(Dataset entries)
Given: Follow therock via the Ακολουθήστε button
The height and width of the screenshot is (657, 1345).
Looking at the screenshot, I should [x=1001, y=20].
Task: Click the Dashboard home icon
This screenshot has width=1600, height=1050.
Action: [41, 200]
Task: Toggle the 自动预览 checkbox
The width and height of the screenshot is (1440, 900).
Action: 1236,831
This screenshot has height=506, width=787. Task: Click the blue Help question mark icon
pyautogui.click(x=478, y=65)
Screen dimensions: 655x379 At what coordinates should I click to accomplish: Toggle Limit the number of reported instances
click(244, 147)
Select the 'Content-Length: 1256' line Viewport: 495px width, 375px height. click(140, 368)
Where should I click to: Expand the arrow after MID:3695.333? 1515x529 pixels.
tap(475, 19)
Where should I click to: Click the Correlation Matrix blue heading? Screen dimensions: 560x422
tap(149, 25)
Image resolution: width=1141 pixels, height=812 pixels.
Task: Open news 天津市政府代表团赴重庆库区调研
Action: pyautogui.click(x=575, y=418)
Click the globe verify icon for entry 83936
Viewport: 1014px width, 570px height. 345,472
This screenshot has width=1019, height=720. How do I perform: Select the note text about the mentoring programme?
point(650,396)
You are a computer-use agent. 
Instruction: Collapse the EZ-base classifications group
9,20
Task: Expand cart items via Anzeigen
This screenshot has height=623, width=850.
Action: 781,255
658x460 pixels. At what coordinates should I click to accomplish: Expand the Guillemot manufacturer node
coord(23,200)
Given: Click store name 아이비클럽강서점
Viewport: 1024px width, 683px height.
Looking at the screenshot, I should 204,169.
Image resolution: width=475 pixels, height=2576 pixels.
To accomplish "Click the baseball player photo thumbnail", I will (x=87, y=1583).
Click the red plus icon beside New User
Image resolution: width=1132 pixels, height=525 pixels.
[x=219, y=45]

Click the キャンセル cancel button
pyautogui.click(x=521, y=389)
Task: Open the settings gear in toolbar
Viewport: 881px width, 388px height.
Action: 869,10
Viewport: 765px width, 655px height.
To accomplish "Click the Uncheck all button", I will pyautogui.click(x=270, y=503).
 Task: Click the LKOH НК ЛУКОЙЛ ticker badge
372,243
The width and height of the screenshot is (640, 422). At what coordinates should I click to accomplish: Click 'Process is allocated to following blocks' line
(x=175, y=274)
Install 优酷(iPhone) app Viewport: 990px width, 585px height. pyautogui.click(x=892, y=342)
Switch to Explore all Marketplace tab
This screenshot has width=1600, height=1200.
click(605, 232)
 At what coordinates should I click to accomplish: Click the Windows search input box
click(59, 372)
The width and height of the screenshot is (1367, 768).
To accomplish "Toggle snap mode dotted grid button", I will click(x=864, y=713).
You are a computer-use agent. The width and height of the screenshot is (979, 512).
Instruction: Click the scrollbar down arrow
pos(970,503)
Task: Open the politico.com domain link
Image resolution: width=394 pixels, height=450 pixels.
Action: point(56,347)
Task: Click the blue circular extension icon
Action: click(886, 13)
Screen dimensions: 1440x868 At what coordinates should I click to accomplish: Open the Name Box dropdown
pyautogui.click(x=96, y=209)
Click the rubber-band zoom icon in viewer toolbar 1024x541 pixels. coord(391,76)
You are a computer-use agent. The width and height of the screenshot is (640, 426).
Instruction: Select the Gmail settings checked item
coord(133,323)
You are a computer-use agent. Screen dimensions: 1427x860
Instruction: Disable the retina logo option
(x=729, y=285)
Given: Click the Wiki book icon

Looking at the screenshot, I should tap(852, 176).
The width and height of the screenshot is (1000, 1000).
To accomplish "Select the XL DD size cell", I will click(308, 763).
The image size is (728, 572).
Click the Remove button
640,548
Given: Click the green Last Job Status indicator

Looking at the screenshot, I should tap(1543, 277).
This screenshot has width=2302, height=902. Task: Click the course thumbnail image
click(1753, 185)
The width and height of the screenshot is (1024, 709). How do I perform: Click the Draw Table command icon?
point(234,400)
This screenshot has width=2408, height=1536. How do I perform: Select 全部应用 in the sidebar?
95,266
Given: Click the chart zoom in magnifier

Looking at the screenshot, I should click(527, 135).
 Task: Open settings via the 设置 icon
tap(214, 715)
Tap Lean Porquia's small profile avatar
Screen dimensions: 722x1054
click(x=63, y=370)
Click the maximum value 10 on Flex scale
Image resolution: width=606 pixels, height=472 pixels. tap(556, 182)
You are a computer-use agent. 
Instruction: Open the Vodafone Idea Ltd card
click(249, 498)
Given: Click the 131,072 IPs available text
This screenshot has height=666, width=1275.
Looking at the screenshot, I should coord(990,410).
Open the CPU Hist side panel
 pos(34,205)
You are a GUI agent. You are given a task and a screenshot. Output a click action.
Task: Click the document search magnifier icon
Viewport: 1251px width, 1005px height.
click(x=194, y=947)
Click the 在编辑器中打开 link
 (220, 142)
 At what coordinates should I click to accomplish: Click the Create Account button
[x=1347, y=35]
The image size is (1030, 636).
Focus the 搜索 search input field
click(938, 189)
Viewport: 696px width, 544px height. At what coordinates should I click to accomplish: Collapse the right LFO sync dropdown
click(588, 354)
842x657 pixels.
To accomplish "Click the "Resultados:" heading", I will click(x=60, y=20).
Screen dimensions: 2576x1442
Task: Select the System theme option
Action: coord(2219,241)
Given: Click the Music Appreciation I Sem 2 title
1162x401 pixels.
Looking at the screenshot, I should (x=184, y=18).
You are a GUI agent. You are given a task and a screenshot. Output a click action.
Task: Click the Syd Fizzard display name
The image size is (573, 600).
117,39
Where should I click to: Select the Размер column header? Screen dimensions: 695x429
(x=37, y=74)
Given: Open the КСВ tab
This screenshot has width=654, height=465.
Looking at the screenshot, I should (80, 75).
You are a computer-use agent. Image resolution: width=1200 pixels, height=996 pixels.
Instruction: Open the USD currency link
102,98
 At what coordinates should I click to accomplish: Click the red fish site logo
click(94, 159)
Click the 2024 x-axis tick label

**Exercise details:**
Make an exact copy of every entry.

**Completed exercise:**
Given: Follow therock via the Ακολουθήστε button
The height and width of the screenshot is (657, 1345).
Looking at the screenshot, I should [x=1001, y=20].
Task: Click the Dashboard home icon
This screenshot has width=1600, height=1050.
Action: [41, 200]
Task: Toggle the 自动预览 checkbox
The width and height of the screenshot is (1440, 900).
Action: 1236,831
This screenshot has height=506, width=787. Task: Click the blue Help question mark icon
pyautogui.click(x=478, y=65)
Screen dimensions: 655x379 At what coordinates should I click to accomplish: Toggle Limit the number of reported instances
click(244, 147)
Select the 'Content-Length: 1256' line Viewport: 495px width, 375px height. click(140, 368)
Where should I click to: Expand the arrow after MID:3695.333? 1515x529 pixels.
tap(475, 19)
Where should I click to: Click the Correlation Matrix blue heading? Screen dimensions: 560x422
tap(149, 25)
Image resolution: width=1141 pixels, height=812 pixels.
Task: Open news 天津市政府代表团赴重庆库区调研
Action: pyautogui.click(x=575, y=418)
Click the globe verify icon for entry 83936
Viewport: 1014px width, 570px height. 345,472
This screenshot has width=1019, height=720. How do I perform: Select the note text about the mentoring programme?
point(650,396)
You are a computer-use agent. 
Instruction: Collapse the EZ-base classifications group
9,20
Task: Expand cart items via Anzeigen
This screenshot has height=623, width=850.
Action: 781,255
658x460 pixels. At what coordinates should I click to accomplish: Expand the Guillemot manufacturer node
coord(23,200)
Given: Click store name 아이비클럽강서점
Viewport: 1024px width, 683px height.
Looking at the screenshot, I should 204,169.
Image resolution: width=475 pixels, height=2576 pixels.
To accomplish "Click the baseball player photo thumbnail", I will (x=87, y=1583).
Click the red plus icon beside New User
Image resolution: width=1132 pixels, height=525 pixels.
[x=219, y=45]

Click the キャンセル cancel button
pyautogui.click(x=521, y=389)
Task: Open the settings gear in toolbar
Viewport: 881px width, 388px height.
Action: 869,10
Viewport: 765px width, 655px height.
To accomplish "Click the Uncheck all button", I will pyautogui.click(x=270, y=503).
 Task: Click the LKOH НК ЛУКОЙЛ ticker badge
372,243
The width and height of the screenshot is (640, 422). At what coordinates should I click to accomplish: Click 'Process is allocated to following blocks' line
(x=175, y=274)
Install 优酷(iPhone) app Viewport: 990px width, 585px height. pyautogui.click(x=892, y=342)
Switch to Explore all Marketplace tab
This screenshot has width=1600, height=1200.
click(605, 232)
 At what coordinates should I click to accomplish: Click the Windows search input box
click(59, 372)
The width and height of the screenshot is (1367, 768).
To accomplish "Toggle snap mode dotted grid button", I will click(x=864, y=713).
You are a computer-use agent. The width and height of the screenshot is (979, 512).
Instruction: Click the scrollbar down arrow
pos(970,503)
Task: Open the politico.com domain link
Image resolution: width=394 pixels, height=450 pixels.
Action: point(56,347)
Task: Click the blue circular extension icon
Action: click(886, 13)
Screen dimensions: 1440x868 At what coordinates should I click to accomplish: Open the Name Box dropdown
pyautogui.click(x=96, y=209)
Click the rubber-band zoom icon in viewer toolbar 1024x541 pixels. coord(391,76)
You are a computer-use agent. The width and height of the screenshot is (640, 426).
Instruction: Select the Gmail settings checked item
coord(133,323)
You are a computer-use agent. Screen dimensions: 1427x860
Instruction: Disable the retina logo option
(x=729, y=285)
Given: Click the Wiki book icon

Looking at the screenshot, I should tap(852, 176).
The width and height of the screenshot is (1000, 1000).
To accomplish "Select the XL DD size cell", I will click(308, 763).
The image size is (728, 572).
Click the Remove button
640,548
Given: Click the green Last Job Status indicator

Looking at the screenshot, I should tap(1543, 277).
This screenshot has width=2302, height=902. Task: Click the course thumbnail image
click(1753, 185)
The width and height of the screenshot is (1024, 709). How do I perform: Click the Draw Table command icon?
point(234,400)
This screenshot has width=2408, height=1536. How do I perform: Select 全部应用 in the sidebar?
95,266
Given: Click the chart zoom in magnifier

Looking at the screenshot, I should click(527, 135).
 Task: Open settings via the 设置 icon
tap(214, 715)
Tap Lean Porquia's small profile avatar
Screen dimensions: 722x1054
click(x=63, y=370)
Click the maximum value 10 on Flex scale
Image resolution: width=606 pixels, height=472 pixels. tap(556, 182)
You are a computer-use agent. 
Instruction: Open the Vodafone Idea Ltd card
click(249, 498)
Given: Click the 131,072 IPs available text
This screenshot has height=666, width=1275.
Looking at the screenshot, I should coord(990,410).
Open the CPU Hist side panel
 pos(34,205)
You are a GUI agent. You are given a task and a screenshot. Output a click action.
Task: Click the document search magnifier icon
Viewport: 1251px width, 1005px height.
click(x=194, y=947)
Click the 在编辑器中打开 link
 (220, 142)
 At what coordinates should I click to accomplish: Click the Create Account button
[x=1347, y=35]
The image size is (1030, 636).
Focus the 搜索 search input field
click(938, 189)
Viewport: 696px width, 544px height. At what coordinates should I click to accomplish: Collapse the right LFO sync dropdown
click(588, 354)
842x657 pixels.
To accomplish "Click the "Resultados:" heading", I will click(x=60, y=20).
Screen dimensions: 2576x1442
Task: Select the System theme option
Action: coord(2219,241)
Given: Click the Music Appreciation I Sem 2 title
1162x401 pixels.
Looking at the screenshot, I should (x=184, y=18).
You are a GUI agent. You are given a task and a screenshot. Output a click action.
Task: Click the Syd Fizzard display name
The image size is (573, 600).
117,39
Where should I click to: Select the Размер column header? Screen dimensions: 695x429
(x=37, y=74)
Given: Open the КСВ tab
This screenshot has width=654, height=465.
Looking at the screenshot, I should (80, 75).
You are a computer-use agent. Image resolution: width=1200 pixels, height=996 pixels.
Instruction: Open the USD currency link
102,98
 At what coordinates should I click to accomplish: Click the red fish site logo
click(94, 159)
Click the 2024 x-axis tick label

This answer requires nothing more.